Chris Clearfield is the CEO of System Logic and the co-author of Meltdown: What Plane Crashes, Oil Spills, and Dumb Business Decisions Can Teach Us About How to Succeed at Work and at Home.
The whole is more complex than the sum of the parts.
That’s the lesson that we can take from the crashes of Lion Air Flight 610 in 2018 and Ethiopian Airlines Flight 302 in 2019, two 737 Max airplanes that are the subject of hearings in U.S. Congress this week. The hearings focused on three issues: a feature of the 737 Max called the Maneuvering Characteristics Augmentation System (MCAS), the question of why Boeing built an aircraft that turned out to have deadly flaws and the role of regulators in allowing a fundamentally unsafe plane to fly.
Boeing designed MCAS to make the Max fly more like earlier generations of the 737, by masking differences caused by the Max’s larger and more fuel-efficient engines. But when MCAS became confused by erroneous input from a malfunctioning sensor, as happened on both Lion Air 610 and Ethiopian Airlines 302, MCAS repeatedly countermanded pilots and pitched the nose of the airplane down.
In his testimony, Boeing chief executive Dennis Muilenburg laid out the technical solutions that would fix MCAS. Going forward, the system will compare data from the two sensors, it won’t repeatedly activate if pilots resist it, and it won’t create more force than a pilot can override by pulling on the airplane’s control yoke.

**RECORDS SHOWN**
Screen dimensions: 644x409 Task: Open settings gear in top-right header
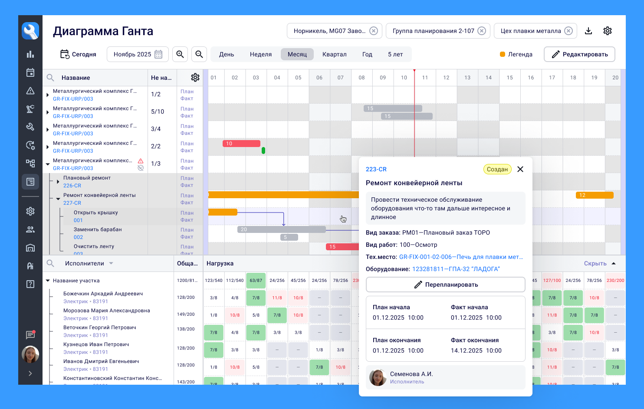(608, 31)
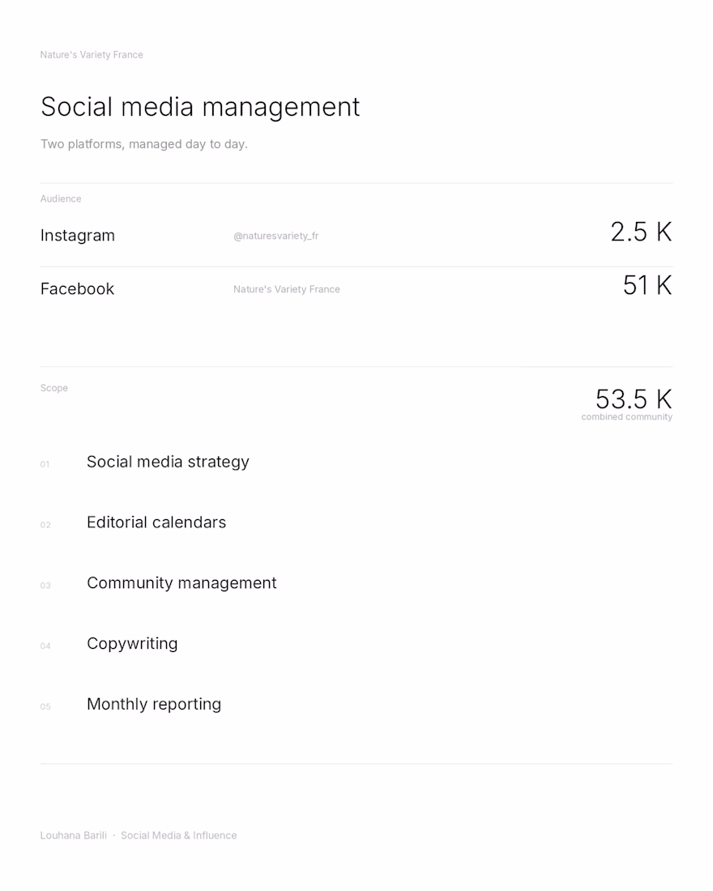Viewport: 713px width, 891px height.
Task: Select item 03 Community management
Action: (159, 583)
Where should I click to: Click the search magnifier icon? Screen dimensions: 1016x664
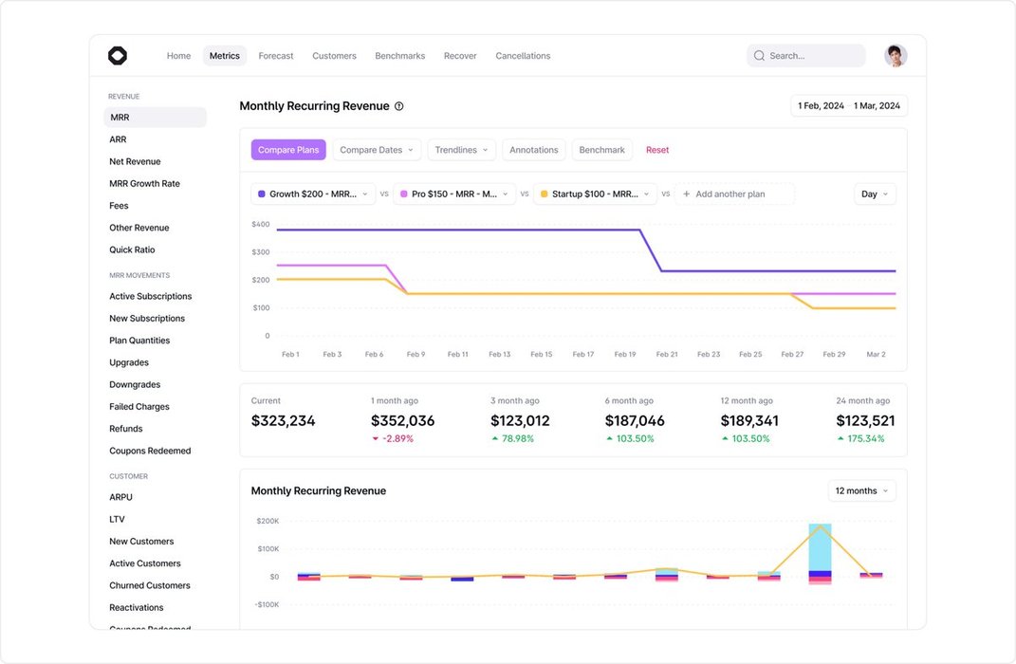(x=759, y=56)
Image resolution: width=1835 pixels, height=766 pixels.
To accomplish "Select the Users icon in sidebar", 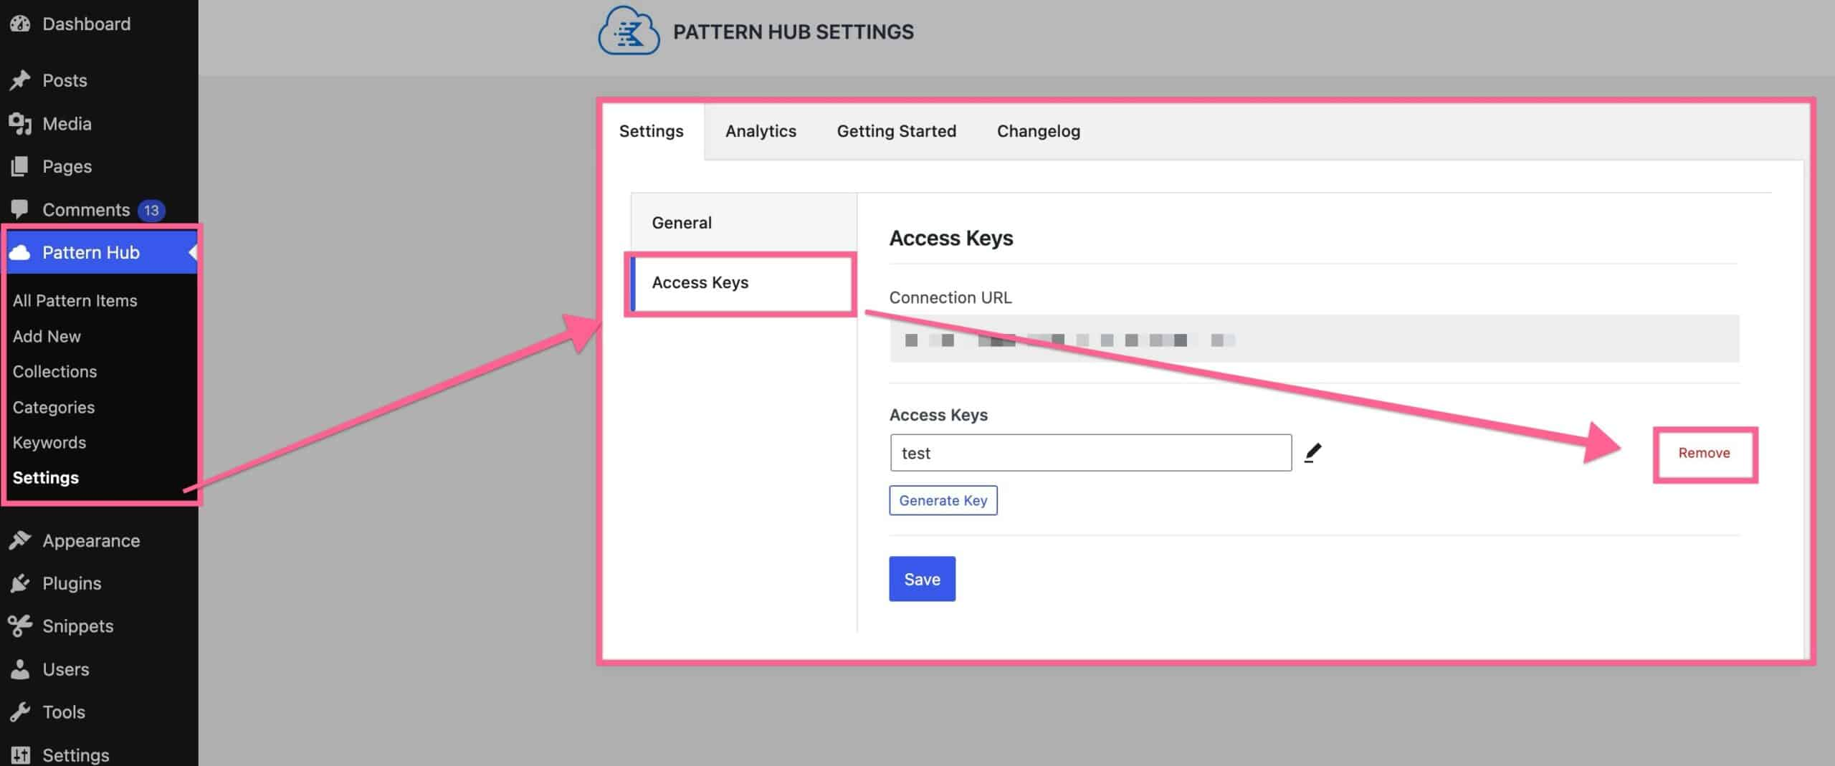I will coord(21,669).
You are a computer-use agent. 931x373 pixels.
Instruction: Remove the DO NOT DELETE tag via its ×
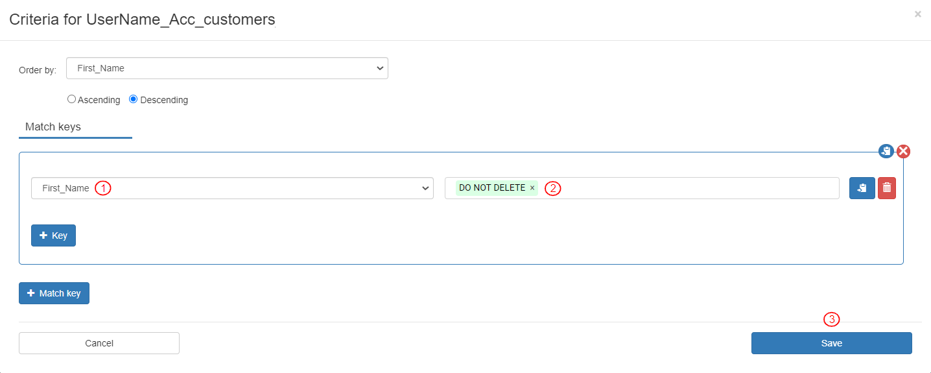coord(532,188)
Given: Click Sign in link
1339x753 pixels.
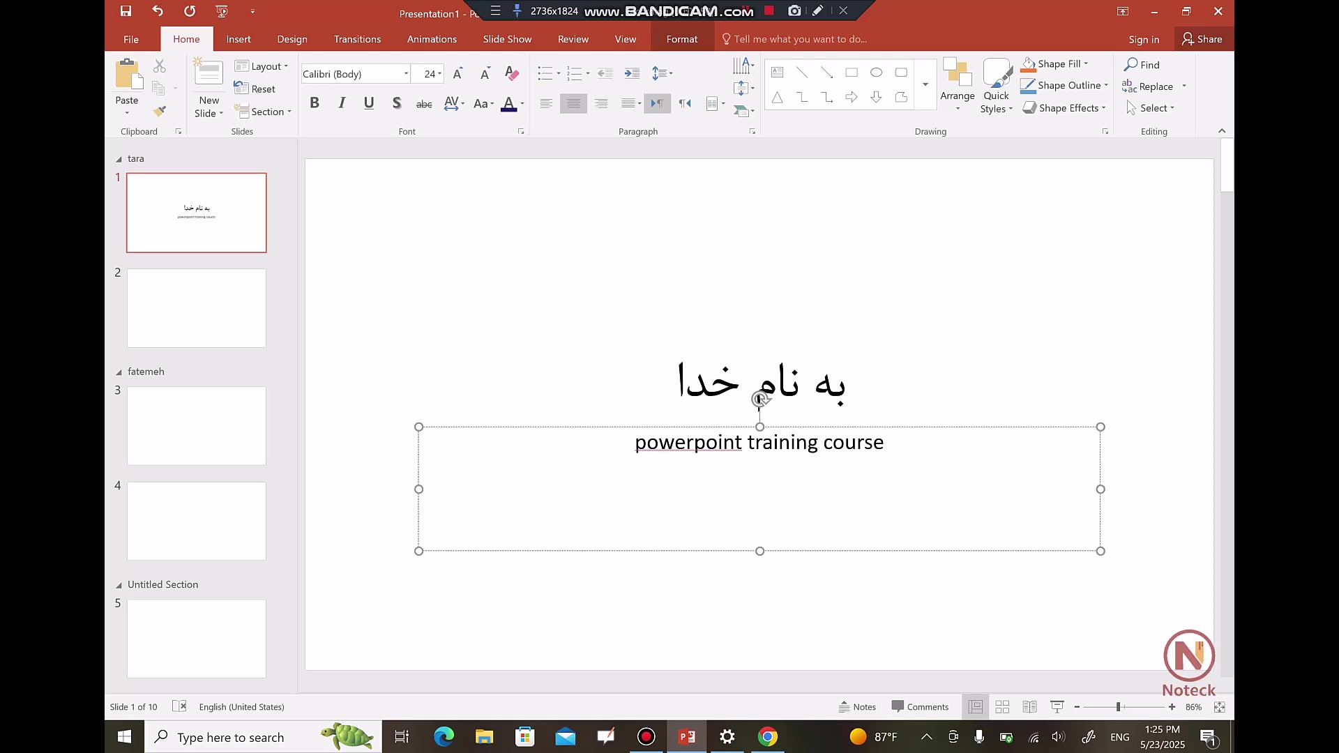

**SET TASKS**
1: For each statement, say whether it agrees with the 737 Max passage, answering yes or no and quoting the deciding words. (a) Boeing designed MCAS to make the Max fly more like earlier generations of the 737. (b) The Lion Air Flight 610 crash occurred in 2019. (c) Under the fix, MCAS will compare data from three sensors.
2: Answer these questions using the 737 Max passage:
(a) Which company is Chris Clearfield the CEO of?
(b) How many issues did the congressional hearings focus on?
(c) Which Boeing chief executive laid out the technical solutions for MCAS?
3: Pull out the part of the 737 Max passage that opens with the words containing "That’s the lesson" and closes with "plane to fly.".

**TASK-BY-TASK OUTPUTS**
1:
(a) Yes: "Boeing designed MCAS to make the Max fly more like earlier generations of the 737"
(b) No: "Lion Air Flight 610 in 2018"
(c) No: "the system will compare data from the two sensors"

2:
(a) System Logic
(b) Three
(c) Dennis Muilenburg

3:
That’s the lesson that we can take from the crashes of Lion Air Flight 610 in 2018 and Ethiopian Airlines Flight 302 in 2019, two 737 Max airplanes that are the subject of hearings in U.S. Congress this week. The hearings focused on three issues: a feature of the 737 Max called the Maneuvering Characteristics Augmentation System (MCAS), the question of why Boeing built an aircraft that turned out to have deadly flaws and the role of regulators in allowing a fundamentally unsafe plane to fly.